26 de maio de 1982

Regulamento

Revogada pela Lei nº 9.649, de 1998

Dispõe sobre a fixação do valor das anuidades e taxas devidas aos órgãos fiscalizadores do exercício profissional e dá outras providencias.

      O PRESIDENTE DA REPÚBLICA , faço saber que o CONGRESSO NACIONAL decreta e eu sanciono a seguinte Lei:

        Art 1º – O valor das anuidades devidas às entidades criadas por lei com atribuições de fiscalização do exercício de profissões liberais será fixado pelo respectivo órgão federal, vedada a cobrança de quaisquer taxas ou emolumentos além dos previstos no art. 2º desta Lei.

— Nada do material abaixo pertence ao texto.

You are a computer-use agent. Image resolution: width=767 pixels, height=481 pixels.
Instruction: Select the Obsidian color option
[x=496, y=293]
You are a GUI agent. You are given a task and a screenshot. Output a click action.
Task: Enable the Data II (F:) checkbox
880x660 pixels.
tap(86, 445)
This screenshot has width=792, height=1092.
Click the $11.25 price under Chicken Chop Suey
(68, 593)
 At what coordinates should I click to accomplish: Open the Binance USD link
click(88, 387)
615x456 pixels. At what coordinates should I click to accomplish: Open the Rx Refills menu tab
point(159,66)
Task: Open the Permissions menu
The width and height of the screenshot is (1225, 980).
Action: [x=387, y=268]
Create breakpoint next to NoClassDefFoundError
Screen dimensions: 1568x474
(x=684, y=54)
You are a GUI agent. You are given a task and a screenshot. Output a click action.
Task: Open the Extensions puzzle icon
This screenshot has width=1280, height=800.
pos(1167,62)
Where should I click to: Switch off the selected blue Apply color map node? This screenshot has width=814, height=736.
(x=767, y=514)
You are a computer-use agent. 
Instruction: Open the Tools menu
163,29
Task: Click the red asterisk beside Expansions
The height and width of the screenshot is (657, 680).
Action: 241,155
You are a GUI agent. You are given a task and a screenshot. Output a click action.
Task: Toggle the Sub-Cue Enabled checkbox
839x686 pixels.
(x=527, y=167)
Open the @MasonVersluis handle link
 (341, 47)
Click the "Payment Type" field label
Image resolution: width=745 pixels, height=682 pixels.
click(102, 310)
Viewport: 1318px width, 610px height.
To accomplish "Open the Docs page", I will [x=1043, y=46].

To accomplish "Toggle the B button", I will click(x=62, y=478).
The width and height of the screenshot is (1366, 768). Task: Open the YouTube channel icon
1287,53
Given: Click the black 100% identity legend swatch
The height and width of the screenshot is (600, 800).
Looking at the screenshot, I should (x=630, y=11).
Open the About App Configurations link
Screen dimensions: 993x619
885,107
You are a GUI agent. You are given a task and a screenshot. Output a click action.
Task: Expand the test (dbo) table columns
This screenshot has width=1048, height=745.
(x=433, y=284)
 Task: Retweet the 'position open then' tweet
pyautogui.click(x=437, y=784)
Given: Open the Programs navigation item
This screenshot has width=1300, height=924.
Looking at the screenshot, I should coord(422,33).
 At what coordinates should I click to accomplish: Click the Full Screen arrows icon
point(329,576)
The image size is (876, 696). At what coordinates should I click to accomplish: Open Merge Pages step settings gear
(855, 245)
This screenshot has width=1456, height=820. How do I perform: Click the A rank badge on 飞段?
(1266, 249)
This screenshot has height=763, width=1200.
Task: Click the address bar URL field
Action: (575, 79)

      § 1º – Na fixação do valor das anuidades referidas neste artigo serão observados os seguintes limites máximos:

      a – para pessoa física, 2 (duas) vezes o Maior Valor de Referência – MVR vigente no País;

      b – para pessoa jurídica, de acordo com as seguintes classes de capital social:

até 500 MVR …………………………………………………………………….. ……………….

2 MVR 

acima de 500 até 2.500 MVR …………………………………………………………………. 

3 MVR 

acima de 2.500 até 5.000 MVR ……………………………………………………………….. 

4 MVR 

acima de 5.000 até 25.000 MVR ……………………………………………………………… 

5 MVR 

acima de 25.000 até 50.000 MVR ……………………………………………………………. 

6 MVR 

acima de 50.000 até 100.000 MVR ………………………………………………………….. 

8 MVR 

acima de 100.000 MVR …………………………………………………………………….. ….

10 MVR 

      § 2º – O pagamento da anuidade será efetuado ao órgão regional da respectiva jurisdição até 31 de março de cada ano, com desconto de 10% (dez por cento), ou em até 3 (três) parcelas, sem descontos, corrigidas segundo os índices das Obrigações Reajustáveis do Tesouro Nacional – ORTNs se forem pagas após o vencimento, acrescidas de multa de 10% (dez por cento) e juros de 12% (doze por cento), calculados sobre o valor corrigido.

      § 3º – As filiais ou representações de pessoas jurídicas instaladas em jurisdição de outro Conselho Regional que não o de sua sede pagarão anuidade em valor que não exceda à metade do que for pago pela matriz.

      § 4º – Quando do primeiro, registro, serão devidas, apenas, as parcelas da anuidade relativas ao período não vencido do exercício, facultado ao respectivo Conselho conceder isenção ao profissional comprovadamente carente.

      Art 2º – Cabe às entidades referidas no art. 1º desta Lei a fixação dos valores das taxas correspondentes aos seus serviços relativos e atos indispensáveis ao exercício da profissão, restritas aos abaixo discriminados e observados os seguintes limites máximos:

a inscrição de pessoas jurídicas…………………………………………………………… 

1 MVR 

b inscrição de pessoa física………………………………………………………………… 

0,5 MVR 

c expedição de carteira profissional……………………………………………………….. 

0,3 MVR 

d substituição de carteira ou expedição de 2ª. via……………………………………… 

0,5 MVR 

e certidões……………………………………………………………… ………………………

0,3 MVR 

      Parágrafo único – O disposto neste artigo não se aplica às taxas referentes à Anotação de Responsabilidade Técnica – ART, criada pela lei nº 6.496, de 7 de dezembro de 1977, as quais poderão ser fixadas observado o limite máximo de 5 MVR.

      Art 3º – É vedada a aplicação do produto da arrecadação das anuidades, taxas e emolumentos previstos nesta Lei, para o custeio de despesas que não sejam diretamente relacionadas com a fiscalização do exercício profissional, salvo autorização especial do Ministro do Trabalho.

      Art 4º – No final do exercício, as entidades a que se refere o art. 1º desta Lei recolherão ao Ministério do Trabalho, em conta especial, 70% (setenta por cento) do saldo disponível, para ser aplicado (VETADO) em programa de formação profissional (VETADO) na área correspondente à origem do recurso, em forma a ser disciplinada por regulamento.

      Art 5º – Esta Lei entra em vigor na data de sua publicação.

      Art 6º – Revogam-se as disposições em contrário.

Brasília, em 26 de maio de 1982; 161º da Independência e 94º da República.